** BEGIN PASSAGE GIVEN **

Therefore, even when the total consumption amount of the dye color inks is smaller
than the consumption amount of the ink required to form the black marking with only
the pigment black ink, the ink liquid droplets can be permeated in the thickness direction
of the printing medium.
[0018] The marking, which is easily confirmable from the side of the printing medium, can
be formed by executing the marking jetting operation which is different from the ordinary
jetting operation.
BRIEF DESCRIPTION OF THE DRAWINGS
[0019]
Fig. 1 shows a schematic arrangement of an ink-jet printer according to a first embodiment
of the present invention.
Fig. 2 shows a top view illustrating an ink-jet head.
Fig. 3 shows a partial magnified view illustrating those shown in Fig. 2.
Fig. 4 shows a sectional view taken along a IV-IV line shown in Fig. 3.

** END PASSAGE GIVEN **

Extend the ink-jet printer passage beyond its last line, the Fig. 4 entry. The rows that come next are separate material, unrelated to the ink-jet printer passage.

** BEGIN INFORMATION GIVEN **

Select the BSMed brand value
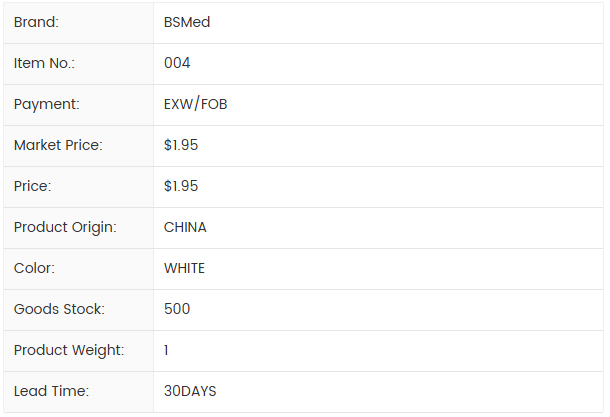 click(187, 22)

** END INFORMATION GIVEN **
** BEGIN INFORMATION GIVEN **

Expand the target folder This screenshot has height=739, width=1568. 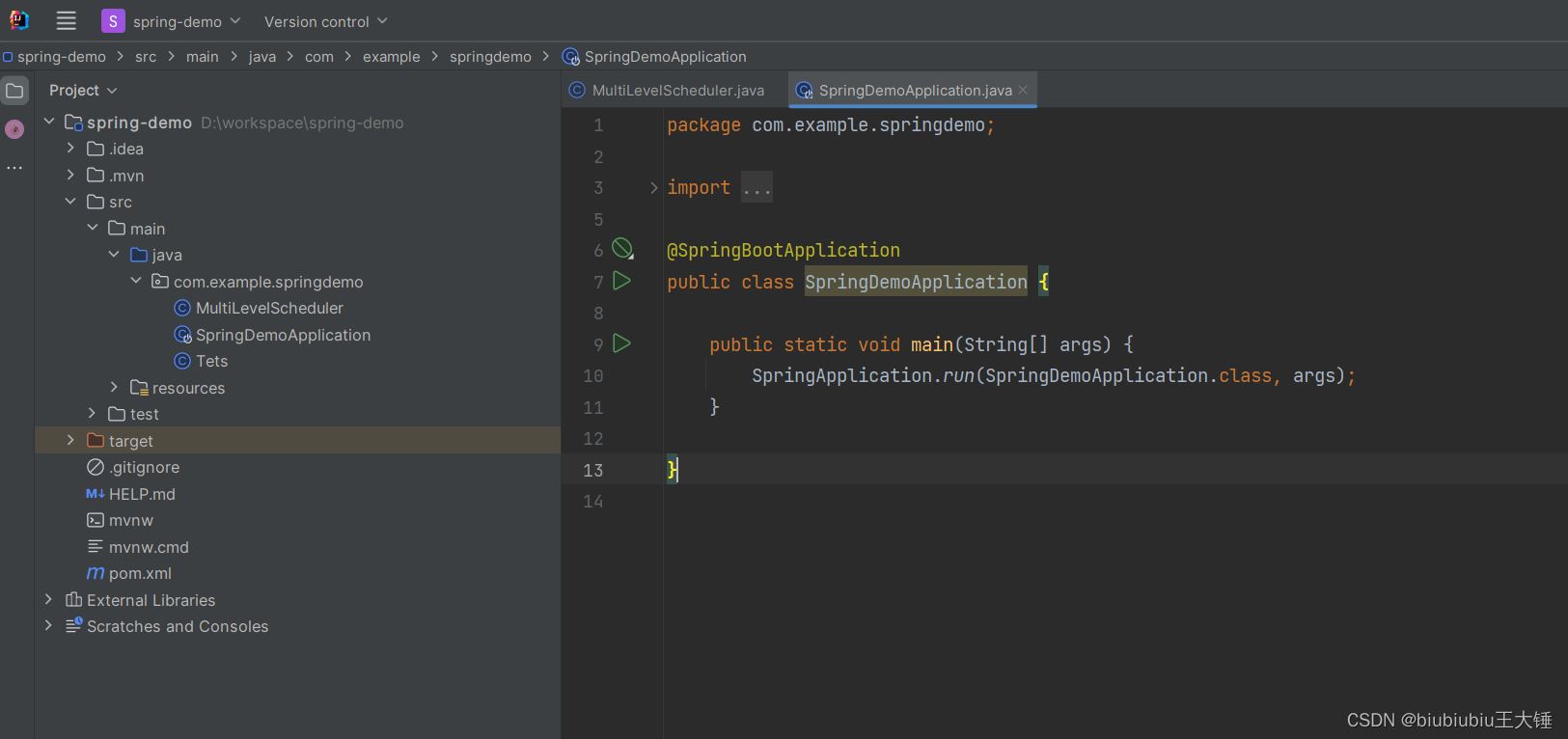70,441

** END INFORMATION GIVEN **

RESULT OF THE TASK
Fig. 5 shows a block diagram illustrating an electric arrangement of the ink-jet printer.
Fig. 6 shows a perspective view illustrating a plurality of stacked printing paper
sheets.
Figs. 7A and 7B show schematic plan views illustrating the printing operation on the
recording paper by the ink-jet printer according to the first embodiment of the present
invention, wherein Fig. 7A shows a situation in which ink liquid droplets are jetted
from nozzles, and Fig. 7B shows a situation in which the ink liquid droplets jetted
from the nozzles are landed on the recording paper.
Fig. 8 shows a schematic plan view illustrating the printing operation on the recording
paper by a conventional ink-jet printer.
Fig. 9 shows a top view illustrating an ink-jet head according to a second embodiment
of the present invention.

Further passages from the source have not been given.